■ What you will do
Which lines of the records hold the string "Tensor"? Report only how many of them there are.

(Saved data entries)
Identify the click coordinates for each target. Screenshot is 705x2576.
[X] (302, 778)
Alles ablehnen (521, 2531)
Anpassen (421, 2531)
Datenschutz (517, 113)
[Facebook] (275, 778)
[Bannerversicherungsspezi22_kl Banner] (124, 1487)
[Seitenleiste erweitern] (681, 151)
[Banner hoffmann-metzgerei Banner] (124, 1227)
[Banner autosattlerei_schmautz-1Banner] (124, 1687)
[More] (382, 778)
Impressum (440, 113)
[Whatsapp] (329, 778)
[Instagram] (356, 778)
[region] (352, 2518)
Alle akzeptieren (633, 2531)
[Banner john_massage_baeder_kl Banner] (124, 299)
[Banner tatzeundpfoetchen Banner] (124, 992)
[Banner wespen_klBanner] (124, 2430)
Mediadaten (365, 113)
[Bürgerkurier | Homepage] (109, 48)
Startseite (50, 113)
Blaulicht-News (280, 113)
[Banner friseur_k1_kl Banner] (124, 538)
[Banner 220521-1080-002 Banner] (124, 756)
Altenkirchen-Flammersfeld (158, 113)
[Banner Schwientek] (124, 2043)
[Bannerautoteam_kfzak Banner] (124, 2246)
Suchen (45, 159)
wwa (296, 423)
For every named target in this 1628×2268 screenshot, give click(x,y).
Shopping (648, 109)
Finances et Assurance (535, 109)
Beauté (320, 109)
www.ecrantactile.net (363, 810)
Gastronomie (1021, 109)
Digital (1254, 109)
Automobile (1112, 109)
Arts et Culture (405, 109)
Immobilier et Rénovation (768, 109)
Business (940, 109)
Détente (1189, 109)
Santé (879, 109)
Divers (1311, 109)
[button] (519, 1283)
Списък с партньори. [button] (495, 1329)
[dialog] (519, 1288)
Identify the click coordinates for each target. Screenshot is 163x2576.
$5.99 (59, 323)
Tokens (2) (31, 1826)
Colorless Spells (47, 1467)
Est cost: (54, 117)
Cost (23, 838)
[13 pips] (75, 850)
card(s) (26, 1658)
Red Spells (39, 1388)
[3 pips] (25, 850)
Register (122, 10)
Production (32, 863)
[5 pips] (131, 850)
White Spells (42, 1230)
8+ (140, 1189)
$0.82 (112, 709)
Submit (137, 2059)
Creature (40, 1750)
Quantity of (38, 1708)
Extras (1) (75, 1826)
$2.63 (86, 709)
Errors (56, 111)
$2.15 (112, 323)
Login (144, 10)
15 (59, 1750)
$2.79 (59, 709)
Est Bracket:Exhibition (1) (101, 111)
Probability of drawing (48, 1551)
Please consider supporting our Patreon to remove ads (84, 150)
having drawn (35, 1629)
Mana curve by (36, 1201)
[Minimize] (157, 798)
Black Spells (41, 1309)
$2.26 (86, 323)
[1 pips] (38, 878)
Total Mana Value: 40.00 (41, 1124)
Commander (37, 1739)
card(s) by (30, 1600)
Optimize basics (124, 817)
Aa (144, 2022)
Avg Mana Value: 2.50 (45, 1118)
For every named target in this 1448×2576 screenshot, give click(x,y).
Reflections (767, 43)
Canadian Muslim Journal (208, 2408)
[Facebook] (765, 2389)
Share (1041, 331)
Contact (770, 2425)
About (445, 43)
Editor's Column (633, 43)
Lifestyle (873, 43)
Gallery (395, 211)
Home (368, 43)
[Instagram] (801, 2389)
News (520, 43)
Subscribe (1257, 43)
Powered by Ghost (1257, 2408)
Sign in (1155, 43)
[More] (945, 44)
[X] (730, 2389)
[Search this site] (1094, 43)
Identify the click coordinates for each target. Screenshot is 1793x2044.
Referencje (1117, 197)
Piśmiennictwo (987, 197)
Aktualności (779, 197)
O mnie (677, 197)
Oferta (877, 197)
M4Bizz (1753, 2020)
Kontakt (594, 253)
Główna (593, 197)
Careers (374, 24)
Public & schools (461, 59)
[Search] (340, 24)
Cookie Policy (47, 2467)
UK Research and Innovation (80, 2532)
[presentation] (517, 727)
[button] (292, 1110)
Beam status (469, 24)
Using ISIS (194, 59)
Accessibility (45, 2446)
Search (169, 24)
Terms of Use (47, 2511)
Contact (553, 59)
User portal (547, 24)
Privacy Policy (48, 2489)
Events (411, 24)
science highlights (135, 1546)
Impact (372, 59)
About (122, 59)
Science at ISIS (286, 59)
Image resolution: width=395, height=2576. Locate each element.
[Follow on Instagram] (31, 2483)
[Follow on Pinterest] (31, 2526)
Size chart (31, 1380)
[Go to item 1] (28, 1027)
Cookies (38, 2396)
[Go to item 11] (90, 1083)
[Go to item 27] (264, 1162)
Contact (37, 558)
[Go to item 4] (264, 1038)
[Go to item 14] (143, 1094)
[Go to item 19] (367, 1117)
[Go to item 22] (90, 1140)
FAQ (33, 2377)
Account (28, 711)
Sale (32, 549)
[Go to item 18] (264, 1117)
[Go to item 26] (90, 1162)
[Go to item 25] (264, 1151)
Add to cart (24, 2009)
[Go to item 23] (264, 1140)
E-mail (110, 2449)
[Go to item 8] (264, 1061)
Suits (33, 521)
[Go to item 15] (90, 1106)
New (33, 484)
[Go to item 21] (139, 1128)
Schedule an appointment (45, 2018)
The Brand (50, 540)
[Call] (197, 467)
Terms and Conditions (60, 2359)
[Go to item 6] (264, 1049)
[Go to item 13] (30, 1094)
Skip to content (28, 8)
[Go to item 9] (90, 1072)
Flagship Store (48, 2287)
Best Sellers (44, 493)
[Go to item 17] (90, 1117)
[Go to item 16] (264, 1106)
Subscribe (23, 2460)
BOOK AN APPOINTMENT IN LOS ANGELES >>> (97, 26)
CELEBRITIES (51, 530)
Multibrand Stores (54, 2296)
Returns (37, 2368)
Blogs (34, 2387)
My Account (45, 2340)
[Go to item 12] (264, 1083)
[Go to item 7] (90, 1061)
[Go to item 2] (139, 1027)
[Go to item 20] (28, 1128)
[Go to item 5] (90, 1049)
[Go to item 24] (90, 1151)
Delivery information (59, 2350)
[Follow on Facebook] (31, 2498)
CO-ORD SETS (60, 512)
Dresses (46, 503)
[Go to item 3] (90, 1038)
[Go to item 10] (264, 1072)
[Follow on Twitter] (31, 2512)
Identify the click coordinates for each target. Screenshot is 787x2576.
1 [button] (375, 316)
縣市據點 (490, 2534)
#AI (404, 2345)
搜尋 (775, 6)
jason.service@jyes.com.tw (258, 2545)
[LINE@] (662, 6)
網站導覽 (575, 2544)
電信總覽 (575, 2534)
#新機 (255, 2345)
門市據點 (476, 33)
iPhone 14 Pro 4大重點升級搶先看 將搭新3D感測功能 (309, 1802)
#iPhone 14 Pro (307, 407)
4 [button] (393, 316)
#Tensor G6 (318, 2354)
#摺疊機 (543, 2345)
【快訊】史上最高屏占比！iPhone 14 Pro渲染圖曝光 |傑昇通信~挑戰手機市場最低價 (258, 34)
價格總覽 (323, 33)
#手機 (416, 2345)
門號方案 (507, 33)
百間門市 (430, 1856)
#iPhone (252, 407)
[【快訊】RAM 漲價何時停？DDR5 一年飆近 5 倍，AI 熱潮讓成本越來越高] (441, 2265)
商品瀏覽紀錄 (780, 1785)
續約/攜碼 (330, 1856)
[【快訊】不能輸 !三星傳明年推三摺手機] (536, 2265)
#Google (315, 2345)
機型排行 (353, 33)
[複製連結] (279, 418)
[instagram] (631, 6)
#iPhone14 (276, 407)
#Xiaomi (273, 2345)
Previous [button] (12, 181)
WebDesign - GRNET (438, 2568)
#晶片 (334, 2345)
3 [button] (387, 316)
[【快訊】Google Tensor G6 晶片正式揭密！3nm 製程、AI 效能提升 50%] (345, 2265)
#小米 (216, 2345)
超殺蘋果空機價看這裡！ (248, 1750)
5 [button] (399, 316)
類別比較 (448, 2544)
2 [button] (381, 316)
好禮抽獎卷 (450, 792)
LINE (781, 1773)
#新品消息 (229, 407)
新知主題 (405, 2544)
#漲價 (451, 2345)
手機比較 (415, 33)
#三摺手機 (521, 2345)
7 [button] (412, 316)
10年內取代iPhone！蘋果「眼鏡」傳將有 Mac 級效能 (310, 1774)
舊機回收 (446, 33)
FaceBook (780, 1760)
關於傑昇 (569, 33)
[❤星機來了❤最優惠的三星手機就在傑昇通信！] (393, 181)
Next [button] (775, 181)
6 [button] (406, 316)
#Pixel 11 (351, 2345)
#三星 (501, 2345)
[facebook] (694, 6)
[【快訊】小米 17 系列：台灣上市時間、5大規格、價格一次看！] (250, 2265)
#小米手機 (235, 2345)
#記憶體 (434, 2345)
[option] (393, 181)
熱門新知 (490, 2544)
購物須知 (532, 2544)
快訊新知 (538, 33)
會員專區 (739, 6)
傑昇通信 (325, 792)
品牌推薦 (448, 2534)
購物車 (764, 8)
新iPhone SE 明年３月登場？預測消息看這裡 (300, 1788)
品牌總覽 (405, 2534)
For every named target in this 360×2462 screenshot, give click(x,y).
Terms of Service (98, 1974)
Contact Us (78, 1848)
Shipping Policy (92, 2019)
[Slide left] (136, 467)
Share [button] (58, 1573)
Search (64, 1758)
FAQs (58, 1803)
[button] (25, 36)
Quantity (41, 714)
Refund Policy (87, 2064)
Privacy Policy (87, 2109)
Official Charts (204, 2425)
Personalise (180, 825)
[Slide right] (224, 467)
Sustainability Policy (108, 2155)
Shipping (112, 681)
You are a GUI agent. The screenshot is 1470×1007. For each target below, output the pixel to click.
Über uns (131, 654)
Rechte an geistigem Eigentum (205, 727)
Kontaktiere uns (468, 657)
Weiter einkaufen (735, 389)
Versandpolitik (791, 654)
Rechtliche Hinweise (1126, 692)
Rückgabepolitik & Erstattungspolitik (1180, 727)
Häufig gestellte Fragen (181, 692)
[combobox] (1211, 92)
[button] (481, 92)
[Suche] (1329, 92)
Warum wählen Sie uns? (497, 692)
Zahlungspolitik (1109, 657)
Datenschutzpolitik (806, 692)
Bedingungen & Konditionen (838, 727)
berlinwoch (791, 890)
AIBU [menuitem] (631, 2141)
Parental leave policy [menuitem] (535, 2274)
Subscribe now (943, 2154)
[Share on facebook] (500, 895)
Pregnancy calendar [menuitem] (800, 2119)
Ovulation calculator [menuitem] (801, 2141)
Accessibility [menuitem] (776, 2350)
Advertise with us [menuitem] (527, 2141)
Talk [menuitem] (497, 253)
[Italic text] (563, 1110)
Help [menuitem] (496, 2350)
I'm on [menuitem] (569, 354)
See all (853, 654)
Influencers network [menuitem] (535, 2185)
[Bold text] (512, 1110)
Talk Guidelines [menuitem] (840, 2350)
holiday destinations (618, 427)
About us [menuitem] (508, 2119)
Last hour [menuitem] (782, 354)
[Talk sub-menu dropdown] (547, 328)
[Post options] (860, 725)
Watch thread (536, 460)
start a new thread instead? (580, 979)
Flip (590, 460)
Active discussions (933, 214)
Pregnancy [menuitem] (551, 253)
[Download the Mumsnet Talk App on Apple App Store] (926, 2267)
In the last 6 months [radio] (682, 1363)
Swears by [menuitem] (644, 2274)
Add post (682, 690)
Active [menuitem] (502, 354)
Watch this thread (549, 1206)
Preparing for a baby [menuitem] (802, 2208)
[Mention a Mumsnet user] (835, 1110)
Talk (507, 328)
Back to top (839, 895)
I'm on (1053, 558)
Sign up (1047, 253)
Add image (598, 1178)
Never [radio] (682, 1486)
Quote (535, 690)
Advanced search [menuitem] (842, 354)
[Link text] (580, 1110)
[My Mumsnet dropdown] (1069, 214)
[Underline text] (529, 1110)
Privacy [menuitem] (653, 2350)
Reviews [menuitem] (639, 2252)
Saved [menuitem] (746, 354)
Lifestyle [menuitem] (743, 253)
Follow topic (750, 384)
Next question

■ Output of the exercise
2